On another run I checked in on the Wood’s Hole area, and generally found snow depths to be slightly higher in there, on the order of about 20 inches.  It wasn’t too long before I had to drag myself away and head on to work, but it had definitely been a good session.  I would easily have said it would be one of the top outings of the season, but ultimately Mother Nature would decide to come in with more fluff for the weekend and up the ante.
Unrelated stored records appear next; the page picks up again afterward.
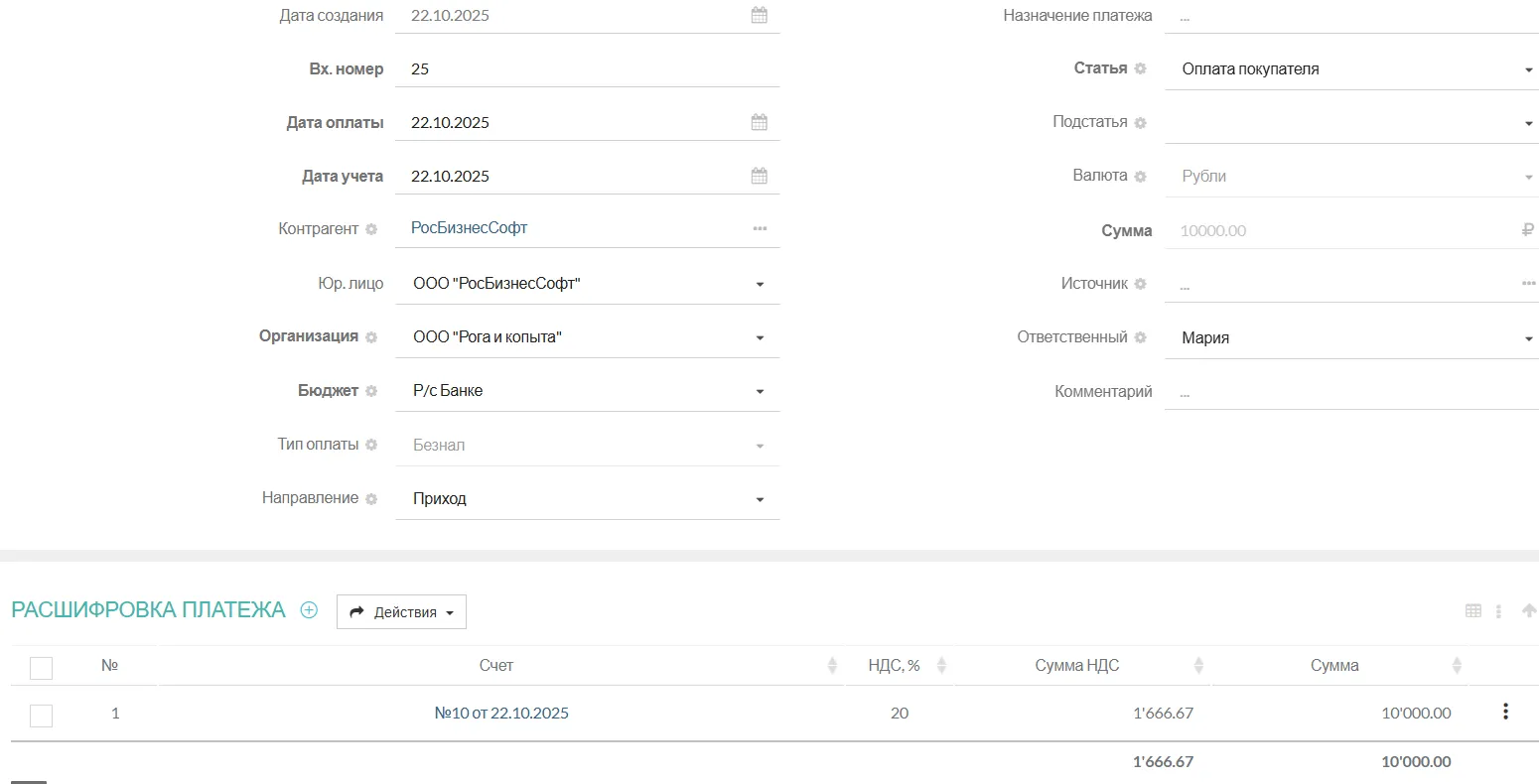Open three-dot menu for row 1
The height and width of the screenshot is (784, 1539).
tap(1505, 712)
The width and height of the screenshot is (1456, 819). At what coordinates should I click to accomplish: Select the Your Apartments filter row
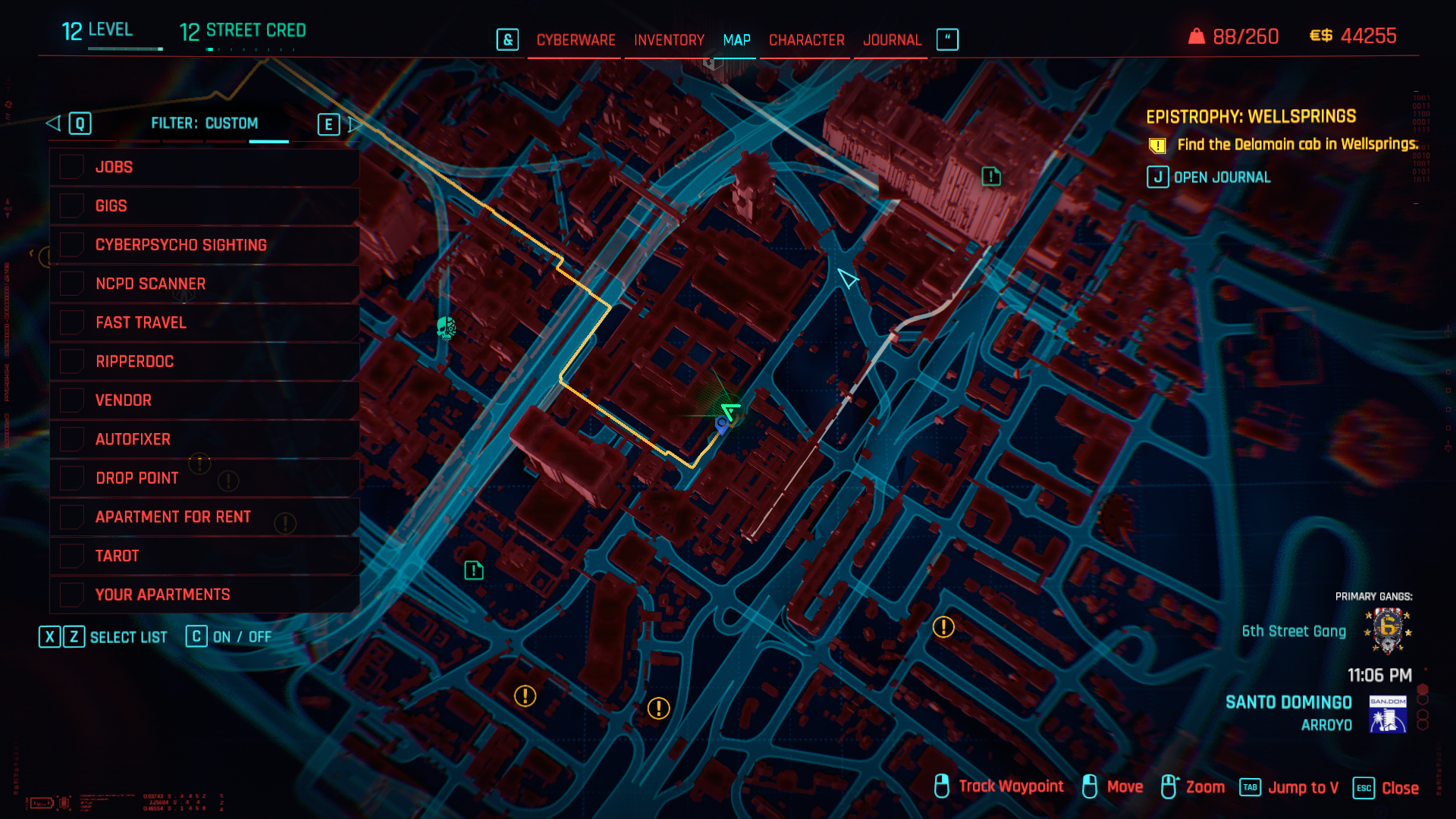coord(205,595)
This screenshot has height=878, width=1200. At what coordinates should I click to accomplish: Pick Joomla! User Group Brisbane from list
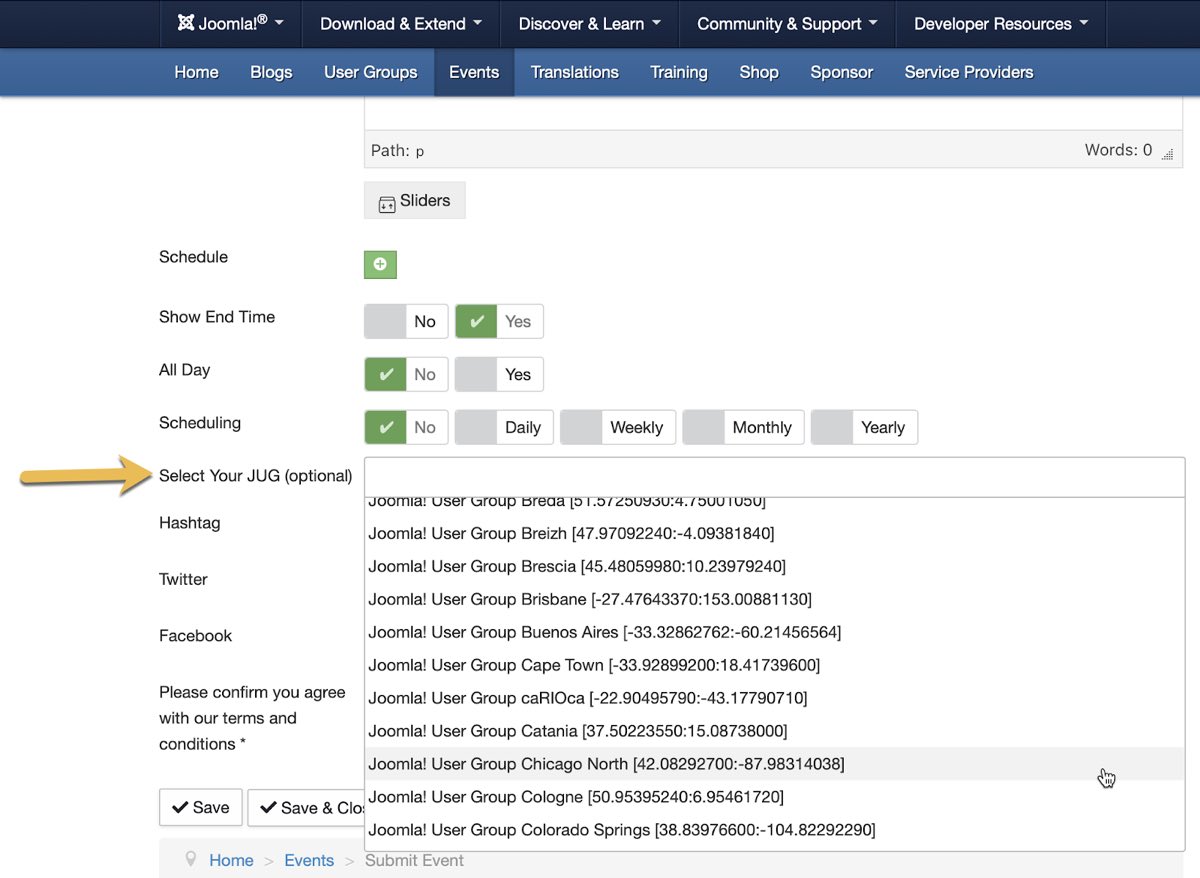(x=590, y=599)
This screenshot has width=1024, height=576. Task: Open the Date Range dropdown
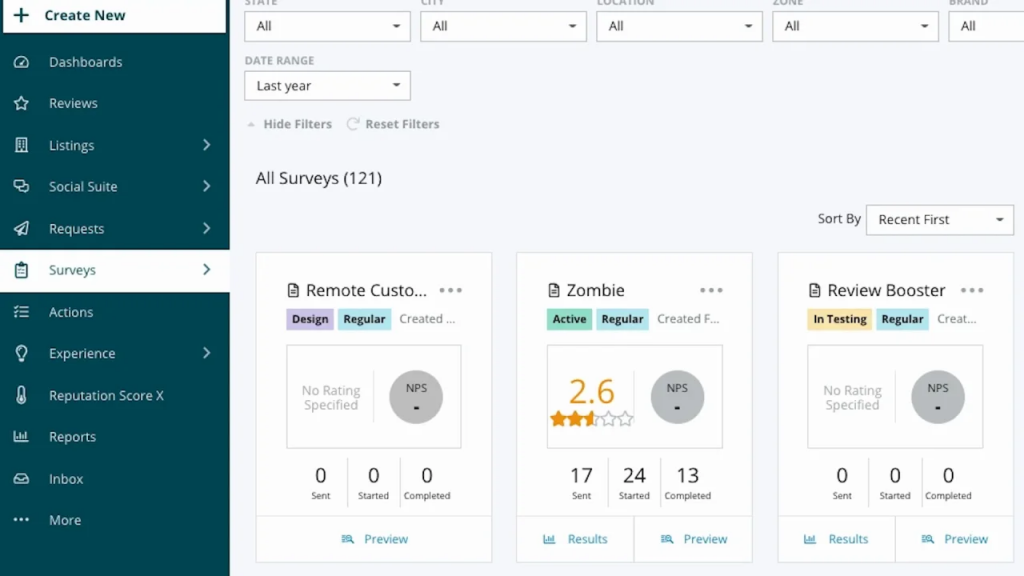click(327, 85)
The main mountain lifts were still on wind hold when I returned to the main base, but I ultimately heard that they opened around noon to give an extra boost of fresh terrain to the midday folks.  As I was leaving the mountain it continued to snow nicely all the way down into the Winooski Valley, and with the valley snowpack getting fairly deep, the scenes on the drive to Burlington were classic mid winter.  The mountains were shrouded in falling snow, but the lower slopes loomed overhead to provide an excellent backdrop.  In their Friday morning report, Bolton was indicating 39 inches of new snow for the previous 7 days, so even though our area hadn’t been the jackpot for the recent storms, it had been a good week of winter.






J.Spin


----------



## polski (Jan 18, 2011)

Curious what camera and/or technique you use to bring out such great contrast in the tracks in your photos - or whether it just happened to be the natural lighting that day.




J.Spin said:


>


----------



## marcski (Jan 18, 2011)

Nice report as usual.  But, IMHO, your reports are always better when you've got your boys out with you!!


----------



## J.Spin (Jan 18, 2011)

polski said:


> Curious what camera and/or technique you use to bring out such great contrast in the tracks in your photos - or whether it just happened to be the natural lighting that day.
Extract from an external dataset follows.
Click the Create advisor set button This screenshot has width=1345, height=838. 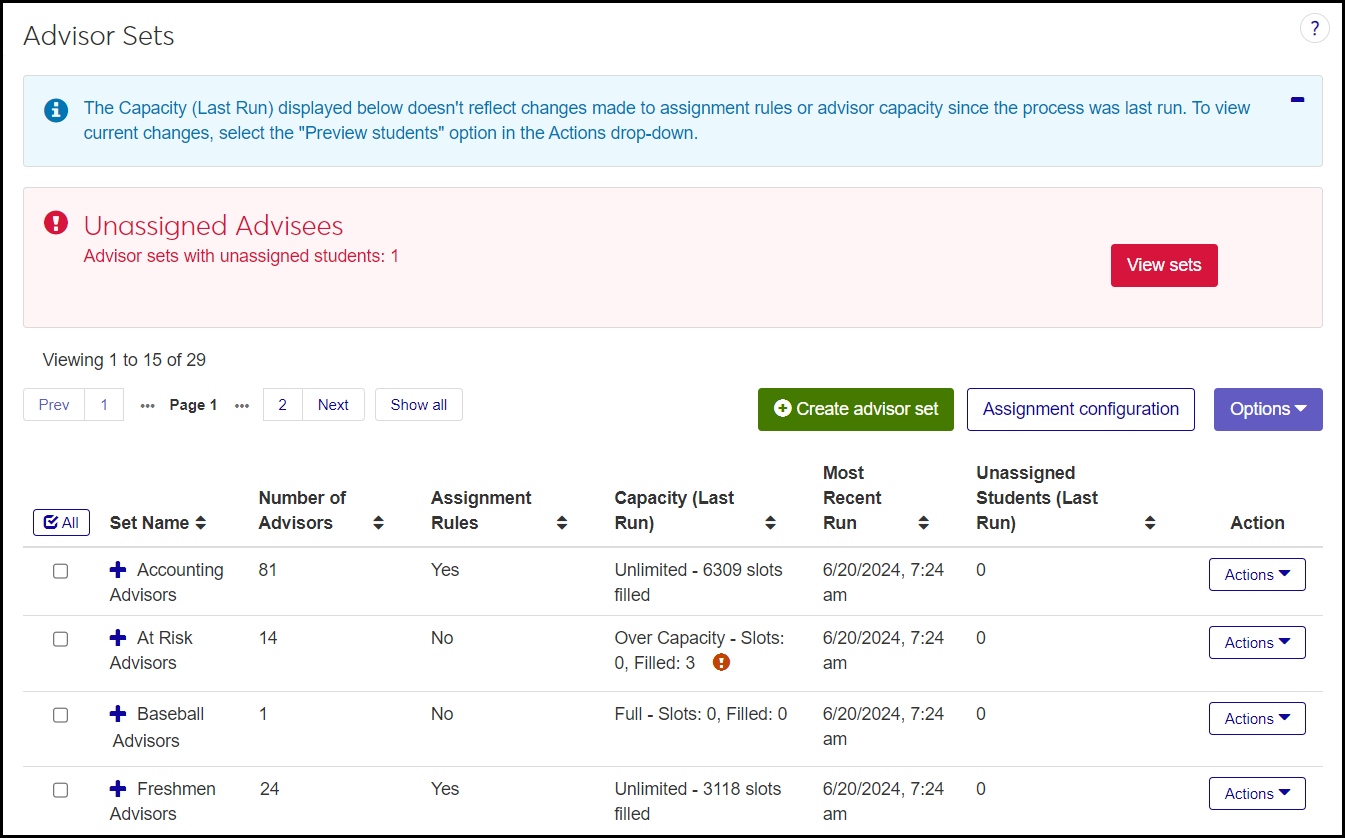pos(855,409)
It was snowing pretty hard, so it was actually on the challenging side for contrast, but not as hard as it can be at the end of the day when the light is low.  I use a Canon EOS 30D for a camera, generally with a Canon EF 24-105mm f/4 L IS USM Lens, but the good contrast in the tracks is brought out by appropriately setting the white, black, and gray points in Photoshop during post-processing, and helped along by sufficient sharpening after the image has been resized.  Getting the correct white balance can also be important in color images, and removing that "blue" cast that can come with some snow images (snow seems to look best when it's white).  In this case I went with grayscale images since they worked well for the shots I used, and that nicely takes care of having to deal with any deviations from white that can happen in color images.  It's definitely in the post processing though; shooting and processing RAW images gives one the most flexibility, but I generally shoot JPEG and there's still enough leeway to get the images looking the way I want them.


----------



## polski (Jan 19, 2011)

That's very helpful - thanks! I've used Photoshop a bit and will experiment.


----------



## J.Spin (Jan 20, 2011)

marcski said:


> Nice report as usual.  But, IMHO, your reports are always better when you've got your boys out with you!!


I agree, I wish that they could have been there with me, it just doesn't look good pulling them out of school for midweek powder .  On Saturday we were out with the boys, as well as my colleague Stephen and his kids.  I didn't have a chance to get too many pictures, but Johannes got shots of all the kids and put them together in a slide show on his web page.  I have a link to his page in *my Saturday report*.  Ty was out with us on Sunday at Bolton for more deep powder so I'll have some shots of him when I finish up that report.


----------